No real surprise. I'm pretty sure most academics spend little time critically reading sources and just scan to see if it broadly supports their point (like an undergrad would). Or just cite a source if another paper says it supports a point.
I've heard the most brutal thing an examiner can do in a viva vocce is to ask what a cited paper is about, lol.
Actually it’s not science at all.
Talked about it years ago https://news.ycombinator.com/item?id=26125867
Others said they’d never seen it. So maybe it’s rare. But no one will tell you even if they encounter. Guaranteed career blackball.
I've also seen the resistance that results from trying to investigate or even correct an issue in a key result of a paper. Even before it's published the barrier can be quite high (and I must admit that since it's not my primary focus and my name was not on it, I did not push as hard as I could have on it)
I read the submitted version and told her it wasn't OK. She withdrew the paper and I left her lab shortly after. I simply could not stand the tendency to juice up papers, and I didn't want to have my reputation tainted by a paper that was false (I'm OK with my reputation being tainted by a paper that was just not very good).
What really bothers me is when authors intentionally leave out details of their method. There was a hot paper (this was ~20 years ago) about a computational biology technique ("evolutionary trace") and when we did the journal club, we tried to reproduce their results- which started with writing an implementation from their description. About half way through, we realized that the paper left out several key steps, and we were able to infer roughly what they did, but as far as we could tell, it was an intentional omission made to keep the competition from catching up quickly.
When a junior researcher, e.g. a grad student, fails to replicate a study, they assume it's technique. If they can't get it after many tries, they just move on, and try some other research approach. If they claim it's because the original study is flawed, people will just assume they don't have the skills to replicate it.

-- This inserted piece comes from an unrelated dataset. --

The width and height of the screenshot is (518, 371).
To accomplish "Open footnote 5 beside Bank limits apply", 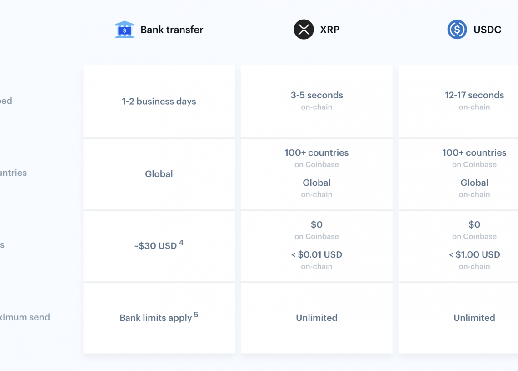I will point(196,315).
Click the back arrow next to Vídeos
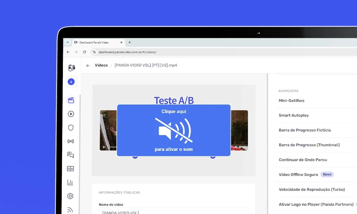 [x=88, y=65]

One of the problems is that science doesn't have great collaborative infrastructure. The only way to learn that nobody can reproduce a finding is to go to conferences and have informal chats with people about the paper. Or maybe if you're lucky there's an email list for people in your field where they routinely troubleshoot each other's technique. But most of the time there's just not enough time to waste chasing these things down.
I can't speak to whether people get blackballed. There's a lot of strong personalities in science, but mostly people are direct and efficient. You can ask pretty pointed questions in a session and get pretty direct answers. But accusing someone of fraud is a serious accusation and you probably don't want to get a reputation for being an accuser, FWIW.
The replication crisis is largely particular to psychology, but I wonder about the scope of the don't rock the boat issue.
https://blog.plan99.net/replication-studies-cant-fix-science...
I think perhaps blackball is guaranteed. No one likes a snitch. “We’re all just here to do work and get paid. He’s just doing what they make us do”. Scientist is just job. Most people are just “I put thing in tube. Make money by telling government about tube thing. No need to be religious about Science”.
In terms of solutions, the practice of 'preregistration' seems like a move in the right direction.